Source: Comverge, Inc.
Comverge, Inc., the leading provider of Intelligent Energy Management solutions for Residential and Commercial + Industrial customers, today announced its support for a new Federal Energy Regulatory Commission (FERC) order that has the potential to significantly lower electricity bills. The new rule levels the playing field in the organized electricity markets between energy conservation and power generation also setting the stage for significant environmental benefits that would result from reduced power plant operations.
"The new FERC rule is recognition of the critical role that demand response plays in our nation's energy mix," said R. Blake Young, President and CEO, Comverge. "By leveling the playing field and creating price parity between demand response resources and electricity generation, the FERC has sent a clear message on the high value of energy efficiency programs and technologies. Additionally, our incumbent position and established history of successfully delivering these complex solutions to utility and commercial and industrial customers uniquely positions Comverge to deliver the consumer benefit this expanded rule intends."
The FERC order removes barriers to the participation by requiring organized wholesale energy market operators to pay demand response resources the market price for energy, known as the locational marginal price (LMP). The order carefully balanced consumer needs by requiring this payment system when a net benefits test shows that the consumers will save money from broadly lower prices that result from dispatching demand response instead of higher cost generation resources.
Blake Young added, "The FERC made a strong statement today, ensuring customers' benefits in organized markets is paramount. Demand response can now formally take its place as an equally valuable resource for meeting consumer needs across our electricity grid. This order is evidence of the maturation of Demand Response as a proven, low cost and reliable alternative to business as usual."

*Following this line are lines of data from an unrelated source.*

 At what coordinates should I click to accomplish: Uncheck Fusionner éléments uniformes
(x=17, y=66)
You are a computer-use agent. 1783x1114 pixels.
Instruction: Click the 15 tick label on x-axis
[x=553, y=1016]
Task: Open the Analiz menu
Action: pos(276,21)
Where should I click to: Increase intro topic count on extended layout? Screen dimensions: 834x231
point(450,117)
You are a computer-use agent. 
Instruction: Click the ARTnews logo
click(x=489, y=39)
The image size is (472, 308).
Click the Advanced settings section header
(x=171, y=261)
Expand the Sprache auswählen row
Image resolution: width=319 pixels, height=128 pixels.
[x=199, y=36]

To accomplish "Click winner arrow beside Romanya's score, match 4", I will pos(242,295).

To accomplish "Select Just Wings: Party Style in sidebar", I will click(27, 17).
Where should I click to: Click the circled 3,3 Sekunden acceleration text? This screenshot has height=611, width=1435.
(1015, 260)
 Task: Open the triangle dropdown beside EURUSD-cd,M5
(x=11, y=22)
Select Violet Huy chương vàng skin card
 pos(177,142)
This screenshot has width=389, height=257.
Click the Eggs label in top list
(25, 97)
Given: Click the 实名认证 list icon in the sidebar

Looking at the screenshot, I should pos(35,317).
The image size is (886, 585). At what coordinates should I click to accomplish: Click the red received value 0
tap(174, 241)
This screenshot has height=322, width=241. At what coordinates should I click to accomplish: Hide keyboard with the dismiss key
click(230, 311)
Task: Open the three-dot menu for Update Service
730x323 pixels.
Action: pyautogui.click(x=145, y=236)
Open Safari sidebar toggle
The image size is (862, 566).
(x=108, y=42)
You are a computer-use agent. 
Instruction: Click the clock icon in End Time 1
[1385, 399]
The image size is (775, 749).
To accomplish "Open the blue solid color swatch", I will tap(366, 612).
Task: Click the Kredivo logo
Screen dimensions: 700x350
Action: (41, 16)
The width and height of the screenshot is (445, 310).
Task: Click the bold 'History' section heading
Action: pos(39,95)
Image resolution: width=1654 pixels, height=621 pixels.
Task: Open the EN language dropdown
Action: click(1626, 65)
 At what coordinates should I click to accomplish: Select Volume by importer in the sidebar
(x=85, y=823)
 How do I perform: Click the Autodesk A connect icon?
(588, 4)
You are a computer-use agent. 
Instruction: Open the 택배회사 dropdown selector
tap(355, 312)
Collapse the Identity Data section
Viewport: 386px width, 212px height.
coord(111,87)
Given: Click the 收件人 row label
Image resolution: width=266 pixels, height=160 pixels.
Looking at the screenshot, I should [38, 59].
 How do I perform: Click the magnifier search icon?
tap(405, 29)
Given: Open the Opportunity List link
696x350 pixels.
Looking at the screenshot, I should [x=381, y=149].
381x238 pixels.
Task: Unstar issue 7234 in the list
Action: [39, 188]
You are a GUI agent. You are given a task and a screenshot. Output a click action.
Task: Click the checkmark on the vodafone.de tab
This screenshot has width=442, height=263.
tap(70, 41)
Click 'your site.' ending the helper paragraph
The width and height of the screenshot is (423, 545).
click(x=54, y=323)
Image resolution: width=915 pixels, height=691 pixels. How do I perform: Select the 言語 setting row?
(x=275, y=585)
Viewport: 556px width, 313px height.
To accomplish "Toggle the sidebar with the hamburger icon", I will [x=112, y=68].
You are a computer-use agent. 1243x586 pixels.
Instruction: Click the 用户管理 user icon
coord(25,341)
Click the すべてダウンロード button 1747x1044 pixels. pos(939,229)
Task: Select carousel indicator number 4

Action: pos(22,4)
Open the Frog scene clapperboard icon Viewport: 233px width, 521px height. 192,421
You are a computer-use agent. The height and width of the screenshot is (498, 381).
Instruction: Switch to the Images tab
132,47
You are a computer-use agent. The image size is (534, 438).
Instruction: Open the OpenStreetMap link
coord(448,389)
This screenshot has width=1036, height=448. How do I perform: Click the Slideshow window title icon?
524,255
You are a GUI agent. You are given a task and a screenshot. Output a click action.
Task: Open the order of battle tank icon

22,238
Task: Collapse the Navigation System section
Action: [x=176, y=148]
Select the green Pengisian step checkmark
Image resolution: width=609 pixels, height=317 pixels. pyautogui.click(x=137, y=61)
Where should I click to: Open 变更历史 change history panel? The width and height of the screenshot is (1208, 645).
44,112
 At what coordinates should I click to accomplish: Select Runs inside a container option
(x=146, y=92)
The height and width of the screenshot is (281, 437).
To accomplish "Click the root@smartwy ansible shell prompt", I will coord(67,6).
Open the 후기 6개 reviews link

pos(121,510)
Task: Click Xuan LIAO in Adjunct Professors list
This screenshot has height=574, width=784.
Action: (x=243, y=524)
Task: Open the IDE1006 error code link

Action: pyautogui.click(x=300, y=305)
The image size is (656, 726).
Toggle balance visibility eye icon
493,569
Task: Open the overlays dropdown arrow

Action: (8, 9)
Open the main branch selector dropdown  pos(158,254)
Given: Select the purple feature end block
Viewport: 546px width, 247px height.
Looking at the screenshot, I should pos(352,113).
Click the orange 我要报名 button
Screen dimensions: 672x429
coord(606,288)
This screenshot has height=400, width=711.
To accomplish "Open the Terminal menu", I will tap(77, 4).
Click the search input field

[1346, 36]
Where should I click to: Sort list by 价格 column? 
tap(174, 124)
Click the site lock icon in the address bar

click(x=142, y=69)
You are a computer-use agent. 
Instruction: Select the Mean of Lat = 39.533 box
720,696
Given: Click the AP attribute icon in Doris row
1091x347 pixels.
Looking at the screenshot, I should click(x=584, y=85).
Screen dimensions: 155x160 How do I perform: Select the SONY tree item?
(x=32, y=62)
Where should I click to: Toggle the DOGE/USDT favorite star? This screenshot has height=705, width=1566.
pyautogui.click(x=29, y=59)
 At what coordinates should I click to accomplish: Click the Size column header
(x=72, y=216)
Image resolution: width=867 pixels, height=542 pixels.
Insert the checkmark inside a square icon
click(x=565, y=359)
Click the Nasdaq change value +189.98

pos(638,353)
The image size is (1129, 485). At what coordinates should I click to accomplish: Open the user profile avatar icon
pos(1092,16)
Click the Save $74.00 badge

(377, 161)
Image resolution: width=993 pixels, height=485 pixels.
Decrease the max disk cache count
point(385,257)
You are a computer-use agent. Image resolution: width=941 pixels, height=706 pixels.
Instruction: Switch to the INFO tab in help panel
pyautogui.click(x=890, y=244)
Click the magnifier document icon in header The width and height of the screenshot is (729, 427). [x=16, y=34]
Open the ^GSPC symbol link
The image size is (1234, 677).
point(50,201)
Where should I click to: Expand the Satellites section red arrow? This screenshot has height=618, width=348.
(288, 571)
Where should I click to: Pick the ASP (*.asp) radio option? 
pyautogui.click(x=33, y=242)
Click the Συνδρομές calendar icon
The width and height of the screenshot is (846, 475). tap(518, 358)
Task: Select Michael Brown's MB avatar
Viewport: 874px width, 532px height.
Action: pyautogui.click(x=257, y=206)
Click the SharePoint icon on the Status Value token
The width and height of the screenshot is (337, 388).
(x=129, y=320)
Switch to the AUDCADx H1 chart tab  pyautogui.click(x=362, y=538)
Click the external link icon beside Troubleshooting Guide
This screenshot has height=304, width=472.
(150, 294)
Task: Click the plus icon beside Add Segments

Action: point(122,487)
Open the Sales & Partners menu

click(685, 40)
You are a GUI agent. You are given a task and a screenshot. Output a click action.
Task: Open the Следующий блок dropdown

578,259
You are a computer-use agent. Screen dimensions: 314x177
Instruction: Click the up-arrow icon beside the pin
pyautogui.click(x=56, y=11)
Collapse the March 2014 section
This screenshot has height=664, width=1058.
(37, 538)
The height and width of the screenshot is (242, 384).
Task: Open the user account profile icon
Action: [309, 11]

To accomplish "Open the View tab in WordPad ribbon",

Organized wholesale market operators will be required to make compliance filings by July 22, 2011, that include conforming tariff provisions and identify price thresholds to estimate where customer net benefits would occur. By September 21, 2012, each market operator must undertake a study examining the requirements for -- and effects of -- directly determining the cost-effective dispatch of demand response resources in both the day-ahead and real-time energy markets, and to file the results of the study with FERC.